As regards the state of the European Union, PM Orbán said the bloc “can give us the impression that it suffers from anxiety and feels surrounded”. The prime minister said the EU saw itself for what it was: “a rich and weak union which sees a rebellious world, confused noise, old grievances, many mouths to feed and massive consumption around itself”. Citing projected IMF country rankings for 2030, Orbán said Britain, Italy and France were projected to drop out of the top ten, while Germany was seen falling from its current fourth place to tenth. “That’s the reality,” Orbán said, adding that fear and the feeling of being surrounded was steering the EU towards isolationism because it “got scared of competition”. He compared the bloc to an ageing boxing champion who showed off his championship belts but no longer wanted to get back into the ring. This, he said, led to the EU shutting itself into “an economic, political and cultural ghetto”. He said the EU had used the sanctions against Russia to cut the country off from the European economy. But, he added that cutting Europe off Russian energy was ineffective, arguing that Russia could not be cut off from the rest of the world. “There will be someone else to buy the Russian raw materials while we suffer from wartime inflation and lose our competitiveness,” he said.

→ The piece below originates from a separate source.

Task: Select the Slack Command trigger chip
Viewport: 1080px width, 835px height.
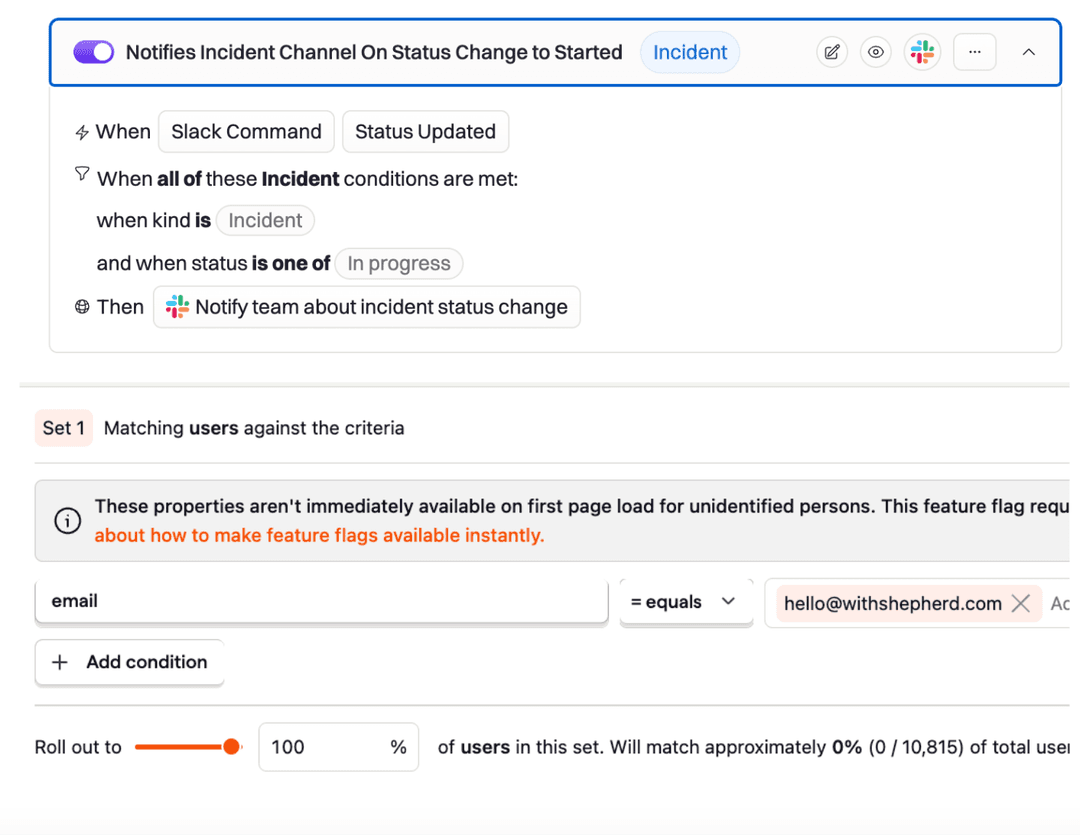Action: coord(246,132)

Prior to the war, the EU paid 300 billion euros for its gas and oil imports, while last year it paid 653 billion, Orbán said. So Europe is trying to compete while paying double for energy, while the rest of the world pays what it had been paying before the war, Orbán said. He said major European corporations did not want to cut ties with Russia. Altogether 8.5% of the 1,400 biggest Western companies have pulled out of Russia, Orbán said, noting that 88% of pharmaceutical companies, 79% of the European mining industry, 70% of energy companies and 77% of manufacturing firms continued to do business with Russia, and had contributed 3.5 billion US dollars to the Russian state budget. “From our perspective, the attack the Ukrainians have launched against poor little Hungarian OTP Bank is nothing but a manifestation of Hungarophobia, which we must reject,” the prime minister said.

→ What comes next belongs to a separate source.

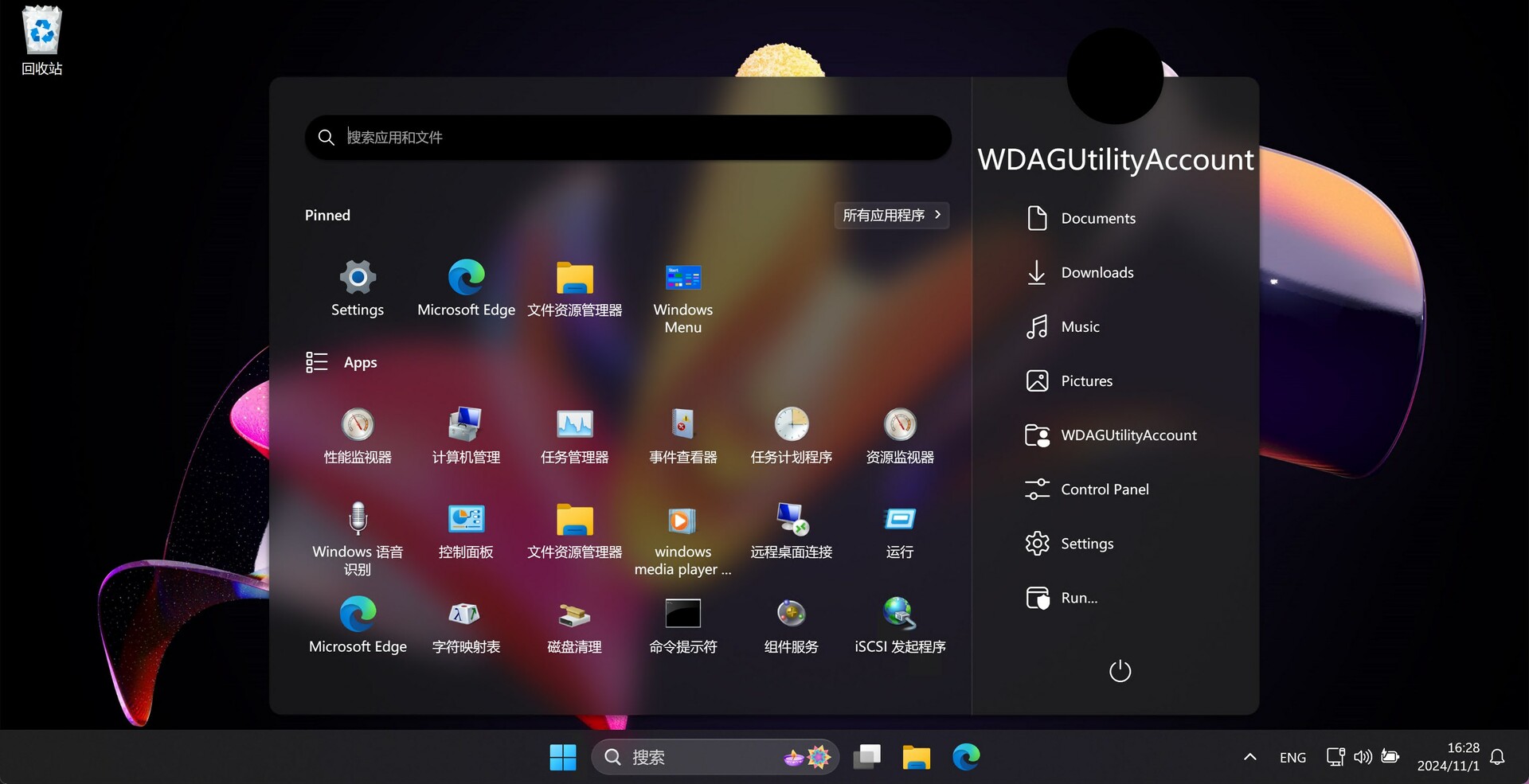Image resolution: width=1529 pixels, height=784 pixels.
Task: Show hidden icons in system tray
Action: (1249, 757)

Meanwhile, PM Orbán identified the struggle between “federalists and sovereignists” as the other major European trend in which the “sovereignist Visegrad Group” was left to face the “federalist Germans and French” on its own after Brexit. He said the federalists had “openly admitted that they wanted to see a change in government in Hungary and used every means of political corruption to finance the Hungarian opposition”. “They’re now doing the same thing in Poland and remember how they wanted to thwart a victory by the [Giorgia] Meloni-led right wing,” Orbán said, referring to recent general elections in Italy. The prime minister said he was hopeful that next year’s European Parliament elections would yield “a balance of power in Europe that is more favourable for us”. He said the “federalists” had “launched an attack against the Visegrad Group”. “We can all see the result: the Czechs have essentially switched sides, Slovakia is teetering, and only the Poles and the Hungarians are holding out,” he said. Orbán said there was a chance for the number of “sovereignist” countries to grow, noting that such a government had been formed in Italy. “Something is also moving in Austria, and there’s an election tomorrow in Spain,” he added. “The most important thing for Hungary is that we have to be aware of ourselves … and stick to the path we embarked on in 2010 after the 20 confusing years of the change of regime,” Orbán said. “We mustn’t lose sight of the fact that we have a new era which has both intellectual and economic foundations.”